The Reds were a shadow of the enterprising unit which dispatched Chelsea, Manchester City and Southampton on the road in recent weeks as a Georginio Wijnaldum-inspired Newcastle ended Klopp’s run of seven wins in eight matches.
Centre-half Martin Skrtel diverted Wijnaldum’s second-half shot beyond helpless Liverpool goalkeeper Simon Mignolet, while the Dutchman, who cost £14.5m from PSV Eindhoven in the summer, deftly secured victory in injury time.
Defeat left Liverpool seventh in the Premier League table, six points adrift of Manchester United and a Champions League place, although victory eased the pressure on Steve McClaren and moved Newcastle above north-east rivals Sunderland into 18th.
“This was obviously not a really good football game, and that was 50 per cent because of Newcastle and 50 per cent because of Liverpool,” said Klopp, who saw an Alberto Moreno strike controversially ruled out for offside. “It was an open game with no rhythm from our side. We were not creative enough, so we had no chances.
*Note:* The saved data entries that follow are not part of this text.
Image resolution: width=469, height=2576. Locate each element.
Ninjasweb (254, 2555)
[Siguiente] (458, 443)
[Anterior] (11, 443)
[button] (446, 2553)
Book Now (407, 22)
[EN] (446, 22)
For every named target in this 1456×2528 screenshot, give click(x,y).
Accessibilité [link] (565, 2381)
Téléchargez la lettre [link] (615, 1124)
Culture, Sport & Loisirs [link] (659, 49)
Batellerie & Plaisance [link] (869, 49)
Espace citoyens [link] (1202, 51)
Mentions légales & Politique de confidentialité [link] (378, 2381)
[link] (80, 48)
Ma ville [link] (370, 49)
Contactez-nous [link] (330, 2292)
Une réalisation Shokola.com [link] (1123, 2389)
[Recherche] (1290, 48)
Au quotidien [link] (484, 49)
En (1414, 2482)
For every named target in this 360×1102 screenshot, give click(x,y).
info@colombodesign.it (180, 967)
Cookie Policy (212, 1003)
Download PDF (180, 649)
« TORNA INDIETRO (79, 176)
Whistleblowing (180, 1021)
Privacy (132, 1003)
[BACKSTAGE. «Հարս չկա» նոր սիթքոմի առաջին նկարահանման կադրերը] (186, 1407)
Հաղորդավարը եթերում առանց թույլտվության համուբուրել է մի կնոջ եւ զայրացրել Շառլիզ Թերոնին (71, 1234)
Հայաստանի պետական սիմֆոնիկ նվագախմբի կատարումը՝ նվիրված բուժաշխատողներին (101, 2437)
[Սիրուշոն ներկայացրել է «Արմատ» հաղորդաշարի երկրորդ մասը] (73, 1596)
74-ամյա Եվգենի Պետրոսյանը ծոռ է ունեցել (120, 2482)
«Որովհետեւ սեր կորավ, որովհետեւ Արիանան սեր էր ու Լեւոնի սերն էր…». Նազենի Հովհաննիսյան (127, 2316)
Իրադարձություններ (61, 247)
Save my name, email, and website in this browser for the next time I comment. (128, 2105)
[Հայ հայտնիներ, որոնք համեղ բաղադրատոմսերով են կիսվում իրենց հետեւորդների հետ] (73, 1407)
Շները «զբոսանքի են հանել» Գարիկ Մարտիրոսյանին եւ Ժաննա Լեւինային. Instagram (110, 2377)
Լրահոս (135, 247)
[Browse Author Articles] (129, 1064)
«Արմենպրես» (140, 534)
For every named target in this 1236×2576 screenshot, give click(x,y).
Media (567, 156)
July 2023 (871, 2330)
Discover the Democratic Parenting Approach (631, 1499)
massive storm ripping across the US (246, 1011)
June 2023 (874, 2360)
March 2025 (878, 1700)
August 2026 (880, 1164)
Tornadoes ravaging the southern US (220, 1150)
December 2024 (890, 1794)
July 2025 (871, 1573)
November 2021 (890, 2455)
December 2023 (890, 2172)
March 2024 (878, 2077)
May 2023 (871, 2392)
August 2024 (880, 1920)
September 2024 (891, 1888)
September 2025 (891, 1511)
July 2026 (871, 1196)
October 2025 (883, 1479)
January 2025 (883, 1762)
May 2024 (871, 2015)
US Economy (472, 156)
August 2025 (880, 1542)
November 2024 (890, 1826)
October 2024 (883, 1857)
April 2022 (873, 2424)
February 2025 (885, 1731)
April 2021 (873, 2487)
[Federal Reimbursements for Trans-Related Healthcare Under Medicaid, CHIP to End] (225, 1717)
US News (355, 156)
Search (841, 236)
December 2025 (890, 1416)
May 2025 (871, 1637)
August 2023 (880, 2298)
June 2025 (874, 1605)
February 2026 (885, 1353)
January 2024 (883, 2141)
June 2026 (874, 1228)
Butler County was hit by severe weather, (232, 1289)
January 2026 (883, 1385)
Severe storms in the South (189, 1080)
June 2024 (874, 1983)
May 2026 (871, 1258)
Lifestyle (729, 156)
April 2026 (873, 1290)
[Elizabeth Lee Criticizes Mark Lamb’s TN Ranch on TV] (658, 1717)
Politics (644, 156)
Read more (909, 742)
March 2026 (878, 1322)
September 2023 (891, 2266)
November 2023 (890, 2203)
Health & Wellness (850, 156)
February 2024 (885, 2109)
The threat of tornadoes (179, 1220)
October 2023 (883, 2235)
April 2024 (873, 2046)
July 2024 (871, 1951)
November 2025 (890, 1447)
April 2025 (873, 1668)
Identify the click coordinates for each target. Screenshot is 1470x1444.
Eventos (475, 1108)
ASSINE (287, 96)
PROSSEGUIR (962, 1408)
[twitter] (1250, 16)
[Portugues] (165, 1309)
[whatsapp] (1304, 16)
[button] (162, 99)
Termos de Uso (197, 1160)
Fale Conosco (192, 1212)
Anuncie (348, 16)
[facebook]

“We got this goal, it was something like a Christmas present or whatever. We made our goal, but because we weren’t good enough, the linesman thought, ‘don’t make world-class goals if you play this s***’.
“The second goal I’m not interested in, it was a counter attack and that’s normal. So we have to take this game and think about why it happened. That’s not the biggest issue in the world.”
Newcastle recovered their poise after routine thrashings against Leicester and Crystal Palace in which they shipped eight goals, while McClaren hopes the penny has dropped for his players in terms of what is needed to win Premier League matches.
“We said before the game, the one thing we had to do was out-work Liverpool and if you work hard and you out-work a team like Liverpool, you have got a chance of winning,” said former England boss McClaren.“Hard work, then you get the luck. I think we deserved it. We grew into the game and we showed what we are capable of doing. We hope that’s the lightbulb moment that turns it around and we do that week in, week out.”
Newcastle surged into a 69th-minute lead when Wijnaldum’s drive was deflected past Mignolet by the knee of Skrtel before full-back Moreno’s thunderous volley beyond Magpies stopper Rob Elliot was disallowed for offside.
Liverpool, who dropped Divock Origi and Daniel Sturridge – scorers of five goals between them against Southampton in midweek – to the bench, barely threatened as Wijnaldum latched onto Moussa Sissoko’s pass late on to dink a first-time effort over the advancing Mignolet.